Por tanto, queda una enseñanza para nosotros. ¿Somos mejores que los israelitas? ¿Estamos hechos de una materia distinta? Tal vez, no. Creo que estamos hechos del mismo barro. Luego, la ley de la Cruz vale también para nosotros.

Necesitamos, -no es una elección caprichosa, no es un agregado decoratico-, desierto. Necesitamos contradicción, necesitamos carencia, necesitamos Cruz. Sin la Cruz, sin la carencia, sin la contradicción, seguramente nos pasará lo de Israel: "Cuánto más eran sus frutos, más aumentó sus altares. Cuanto mejor era la tierra, mejores monumentos erigía" ( véase Oseas 10,1).

La gran diferencia entre un cristiano y otro hombre, no está en los sufrimientos, porque sufrimientos tenemos todos. No está en las alegrías, porque alegrías tenemos todos. La gran diferencia está, en que el cristiano conoce la ley de la Cruz. Si es cristiano de veras, conoce la ley de la Cruz y sabe que necesita, para no malcriarse, para no dañarse, Cruz. Necesita desierto, necesita contradicción.

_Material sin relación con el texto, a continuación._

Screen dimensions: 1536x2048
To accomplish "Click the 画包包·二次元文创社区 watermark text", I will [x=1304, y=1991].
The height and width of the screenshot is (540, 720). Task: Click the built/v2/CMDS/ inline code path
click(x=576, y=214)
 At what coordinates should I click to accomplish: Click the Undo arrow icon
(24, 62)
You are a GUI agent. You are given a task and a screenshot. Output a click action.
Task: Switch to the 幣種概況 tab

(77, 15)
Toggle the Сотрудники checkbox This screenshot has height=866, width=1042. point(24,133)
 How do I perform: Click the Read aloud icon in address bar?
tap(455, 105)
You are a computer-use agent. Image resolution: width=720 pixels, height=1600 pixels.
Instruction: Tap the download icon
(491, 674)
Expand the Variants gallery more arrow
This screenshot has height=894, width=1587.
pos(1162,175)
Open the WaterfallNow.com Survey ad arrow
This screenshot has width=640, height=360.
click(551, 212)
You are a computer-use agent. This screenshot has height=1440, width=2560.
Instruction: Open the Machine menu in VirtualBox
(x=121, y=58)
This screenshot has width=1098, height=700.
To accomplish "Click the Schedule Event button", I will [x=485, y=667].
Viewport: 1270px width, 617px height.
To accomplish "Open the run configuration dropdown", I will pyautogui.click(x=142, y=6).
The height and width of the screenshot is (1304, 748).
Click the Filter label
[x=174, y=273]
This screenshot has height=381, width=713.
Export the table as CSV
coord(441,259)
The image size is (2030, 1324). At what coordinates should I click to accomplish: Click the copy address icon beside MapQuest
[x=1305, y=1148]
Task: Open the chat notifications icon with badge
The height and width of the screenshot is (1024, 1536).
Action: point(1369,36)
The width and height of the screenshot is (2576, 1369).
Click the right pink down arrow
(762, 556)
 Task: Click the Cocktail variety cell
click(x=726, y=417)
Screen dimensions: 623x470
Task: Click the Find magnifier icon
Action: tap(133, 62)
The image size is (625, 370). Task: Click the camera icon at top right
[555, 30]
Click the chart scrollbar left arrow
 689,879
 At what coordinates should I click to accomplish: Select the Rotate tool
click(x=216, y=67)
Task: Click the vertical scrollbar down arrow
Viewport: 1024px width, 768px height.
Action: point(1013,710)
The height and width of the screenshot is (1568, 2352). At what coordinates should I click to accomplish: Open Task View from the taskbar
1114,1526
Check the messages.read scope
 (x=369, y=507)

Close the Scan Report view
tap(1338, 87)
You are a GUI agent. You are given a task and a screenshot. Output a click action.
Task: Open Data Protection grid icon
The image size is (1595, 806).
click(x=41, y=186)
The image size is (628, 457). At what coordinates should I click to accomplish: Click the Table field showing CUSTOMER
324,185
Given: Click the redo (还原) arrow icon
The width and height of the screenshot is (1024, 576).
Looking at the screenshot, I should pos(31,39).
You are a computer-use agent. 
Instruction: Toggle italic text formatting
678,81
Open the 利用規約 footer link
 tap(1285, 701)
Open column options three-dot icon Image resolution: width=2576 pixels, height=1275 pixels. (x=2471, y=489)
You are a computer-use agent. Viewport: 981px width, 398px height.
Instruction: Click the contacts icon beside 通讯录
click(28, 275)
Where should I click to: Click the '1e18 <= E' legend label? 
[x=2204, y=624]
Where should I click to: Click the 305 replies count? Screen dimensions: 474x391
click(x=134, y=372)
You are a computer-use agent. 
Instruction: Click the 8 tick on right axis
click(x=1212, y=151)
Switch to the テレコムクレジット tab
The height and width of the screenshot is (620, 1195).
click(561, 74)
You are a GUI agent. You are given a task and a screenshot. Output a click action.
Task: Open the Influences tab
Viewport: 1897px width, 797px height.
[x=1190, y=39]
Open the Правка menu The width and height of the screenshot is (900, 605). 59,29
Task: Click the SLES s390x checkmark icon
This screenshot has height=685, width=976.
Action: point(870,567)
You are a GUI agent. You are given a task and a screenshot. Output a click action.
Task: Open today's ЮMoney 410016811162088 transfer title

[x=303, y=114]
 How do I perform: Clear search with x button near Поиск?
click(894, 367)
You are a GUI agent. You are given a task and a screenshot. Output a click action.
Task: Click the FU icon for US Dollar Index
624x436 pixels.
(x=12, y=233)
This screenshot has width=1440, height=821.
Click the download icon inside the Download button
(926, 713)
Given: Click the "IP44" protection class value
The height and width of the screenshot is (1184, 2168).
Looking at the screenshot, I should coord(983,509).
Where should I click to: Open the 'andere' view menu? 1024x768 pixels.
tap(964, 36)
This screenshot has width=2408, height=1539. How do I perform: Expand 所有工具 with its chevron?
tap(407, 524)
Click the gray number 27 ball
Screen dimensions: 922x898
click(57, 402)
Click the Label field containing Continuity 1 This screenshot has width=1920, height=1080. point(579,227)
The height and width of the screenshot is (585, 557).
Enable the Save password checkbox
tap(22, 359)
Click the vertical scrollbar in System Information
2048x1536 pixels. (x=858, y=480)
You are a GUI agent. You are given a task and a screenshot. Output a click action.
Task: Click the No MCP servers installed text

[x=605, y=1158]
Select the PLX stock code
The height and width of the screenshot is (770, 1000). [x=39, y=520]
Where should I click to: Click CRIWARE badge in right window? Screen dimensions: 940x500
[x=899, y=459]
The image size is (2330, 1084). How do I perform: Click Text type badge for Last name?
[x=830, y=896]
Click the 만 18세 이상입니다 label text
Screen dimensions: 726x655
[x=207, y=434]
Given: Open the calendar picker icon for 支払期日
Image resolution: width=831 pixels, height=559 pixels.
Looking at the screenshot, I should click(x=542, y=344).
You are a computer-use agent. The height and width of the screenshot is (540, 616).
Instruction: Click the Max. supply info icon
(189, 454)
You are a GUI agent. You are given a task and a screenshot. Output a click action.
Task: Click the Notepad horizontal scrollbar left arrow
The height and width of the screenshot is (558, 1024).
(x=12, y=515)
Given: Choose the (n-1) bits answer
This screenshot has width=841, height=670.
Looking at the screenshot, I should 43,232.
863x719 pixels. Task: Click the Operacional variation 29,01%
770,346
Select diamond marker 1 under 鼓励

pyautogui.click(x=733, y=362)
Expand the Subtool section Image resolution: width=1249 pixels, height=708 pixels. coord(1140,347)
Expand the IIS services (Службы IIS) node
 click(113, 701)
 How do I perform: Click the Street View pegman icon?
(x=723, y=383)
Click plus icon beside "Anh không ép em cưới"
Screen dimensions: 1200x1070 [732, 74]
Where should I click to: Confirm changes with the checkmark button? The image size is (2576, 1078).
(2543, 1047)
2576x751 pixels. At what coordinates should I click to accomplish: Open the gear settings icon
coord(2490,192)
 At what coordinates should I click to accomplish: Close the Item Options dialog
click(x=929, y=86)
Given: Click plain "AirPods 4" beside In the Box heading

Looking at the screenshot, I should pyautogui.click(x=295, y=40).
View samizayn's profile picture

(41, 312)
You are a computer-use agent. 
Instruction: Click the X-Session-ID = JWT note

Por eso le decía Santa Catalina de Siena a Dios, Nuestro Señor, después de un tiempo relativamente tranquilo: "¿Qué hice mal? ¿Por qué te olvidas de mí? ¿Por qué me desechas?" Había pasado unos días sin tribulaciones, sin grandes tentaciones.

Y esta Santa, como verdadera enamorada del desierto y de la Cruz, como verdadera conocedora de la naturaleza humana, ella entendía: "Yo no soy mejor que los israelitas".

"¡Dios, perdóname si te he ofendido, pero no me vayas a dejar sin Cruz!"